» PROVIDED DATA:
------

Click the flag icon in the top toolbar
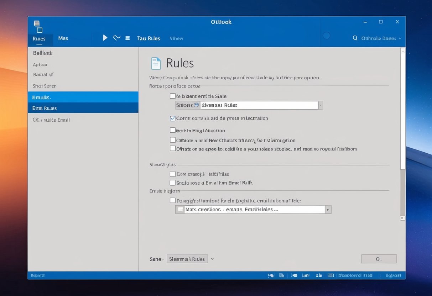The image size is (432, 296). coord(116,37)
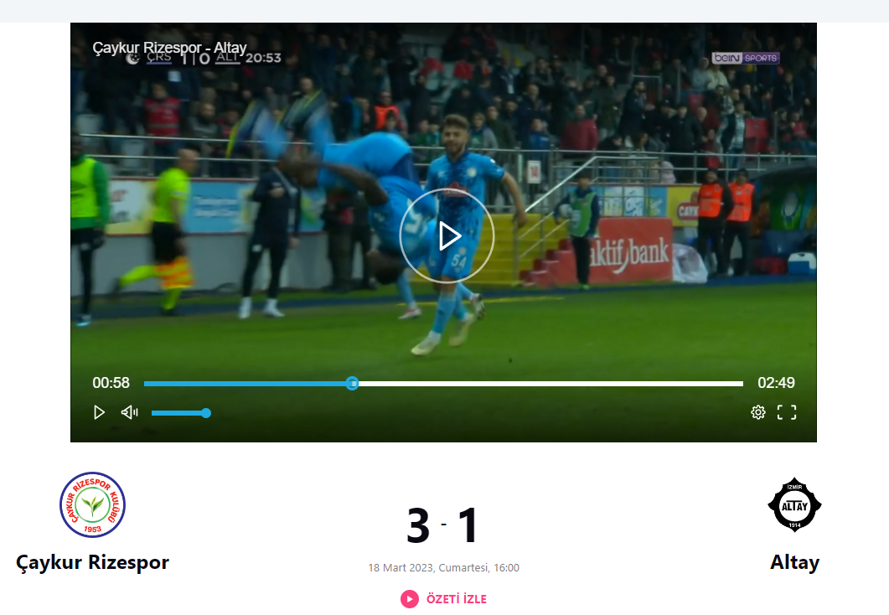Mute the video with speaker icon

(x=130, y=412)
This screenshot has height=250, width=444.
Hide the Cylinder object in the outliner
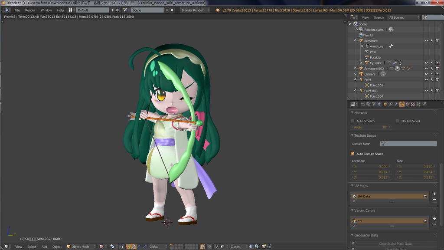(x=426, y=63)
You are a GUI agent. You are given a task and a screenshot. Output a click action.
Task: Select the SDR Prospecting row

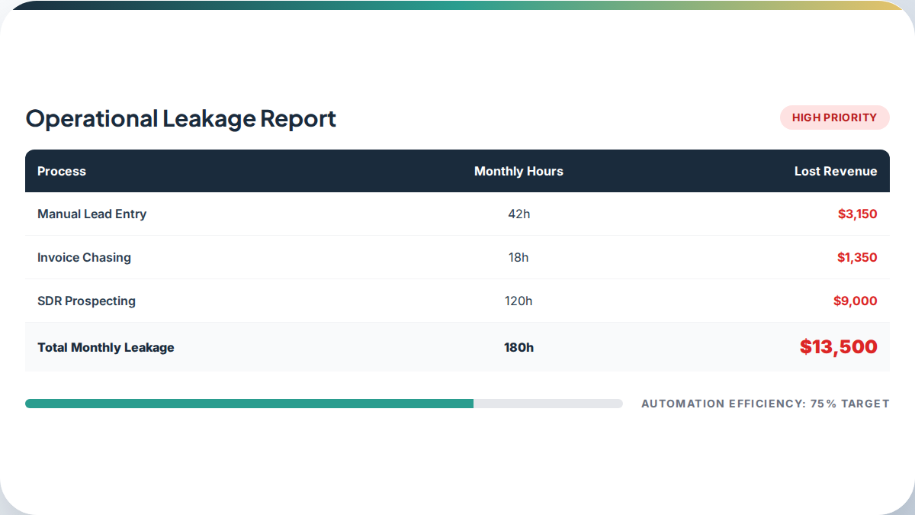click(x=86, y=301)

------

» PROBLEM DETAILS: Transcribe the material exactly, keeping every word and none of the pictures.

» COMPLETED TASK:
Click the flag icon in the top toolbar
The image size is (432, 296). coord(116,37)
Mute the video with speaker icon

(x=130, y=412)
This screenshot has height=250, width=444.
Hide the Cylinder object in the outliner
(x=426, y=63)
You are a GUI agent. You are given a task and a screenshot. Output a click action.
Task: Select the SDR Prospecting row

click(x=86, y=301)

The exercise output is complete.